Teare ran a well-funded campaign, bringing in over 10 times as much money as Ogg in the first half of 2023. In the last leg of fundraising ahead of the race, from Jan. 26 through Feb. 24, billionaire George Soros’ Texas Justice and Public Safety PAC contributed nearly $700,000 to his campaign. The group formerly supported Ogg during her 2016 election.

Ogg, who was backed by prominent Houston democrats, including state Sen. Carol Alvarado and state Rep. Mary Ann Perez, caught up before polls opened and significantly outraised Teare in January.

But with more than $50,000 coming from the local bail bonds industry and major contributions from a Republican mega-donor, she drew ire from local Democrats.

At the Giant Texas Distillery Tuesday night, Ogg thanked her voters and told supporters she had “made some powerful enemies for all the right reasons.”

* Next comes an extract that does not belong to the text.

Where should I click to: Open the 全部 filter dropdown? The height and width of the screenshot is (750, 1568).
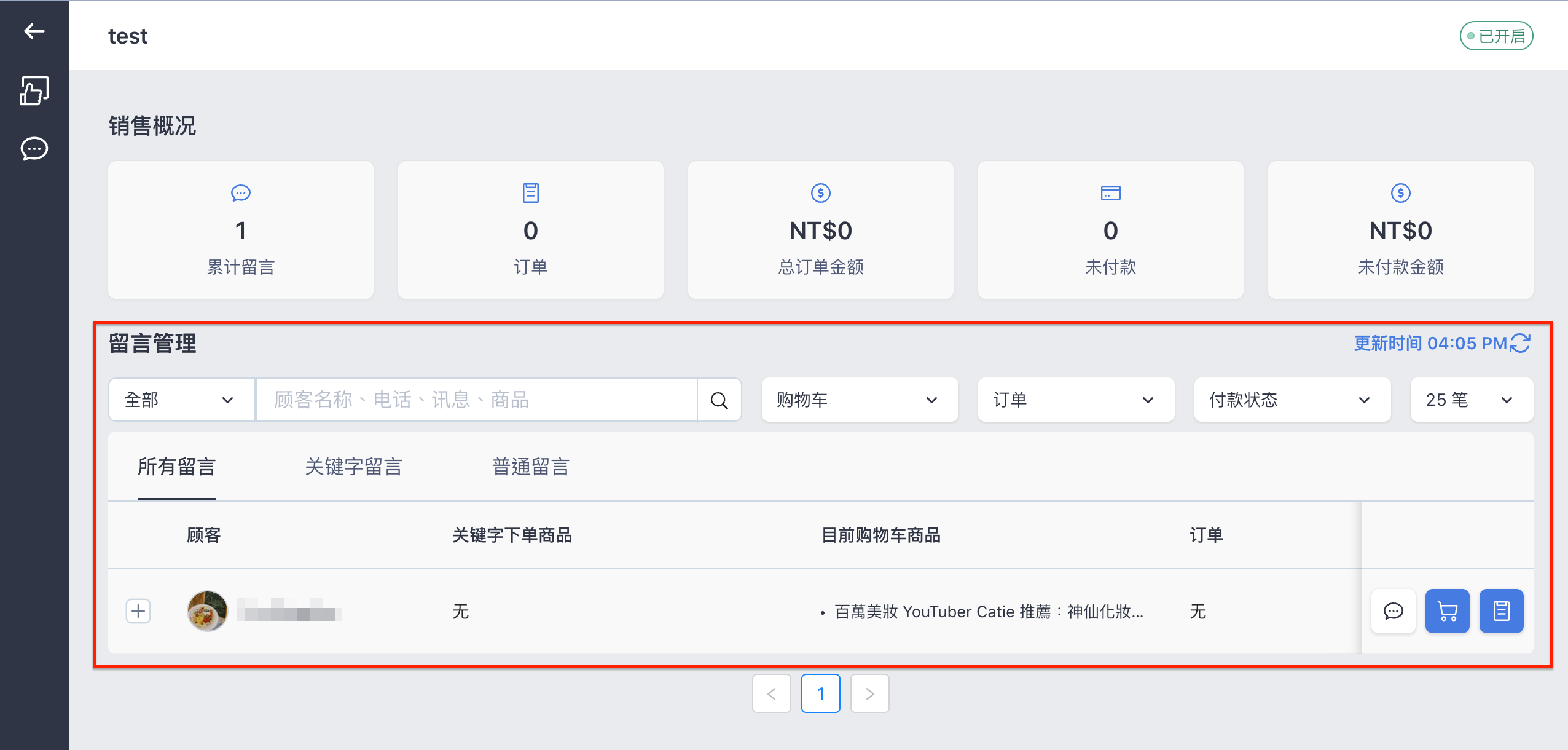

“I want to tell my fellow Houstonians who I’ve lived with all my 64 years every day in this city and tell you that if doing my job cost me my job, then I leave with my head held high,” Ogg said.

As the next district attorney in Texas’ largest county, Teare will face major challenges, including a mounting criminal case backlog and overcrowding in the state’s biggest county jail. In the run-up to the race, he critiqued Ogg’s action on those issues and other democratic priorities, including bail reform.

Ogg campaigned on promises to reform the county’s cash bail system in 2016, but changed course while in office. In 2019, she opposed a settlement to a lawsuit in which a federal court found that jailing people accused of crimes before trial because they could not afford bail was unconstitutional. And she later opened a probe into a county agency monitoring the progress of bail reform.

Ogg has defended her party loyalty, record on bail and progress on democratic reforms. Throughout the campaign, she emphasized that her office decriminalized most marijuana possession and diverted thousands of minors away from incarceration. In an earlier statement to The Tribune, she accused Teare of “trying to create division in the Democratic party.”

Still, voters sided with Teare, ending the incumbent’s bid for a third term.

Travis County’s incumbent District Attorney Josè Garza also won his race, overcoming a heated challenge from defense attorney Jeremy Sylestine.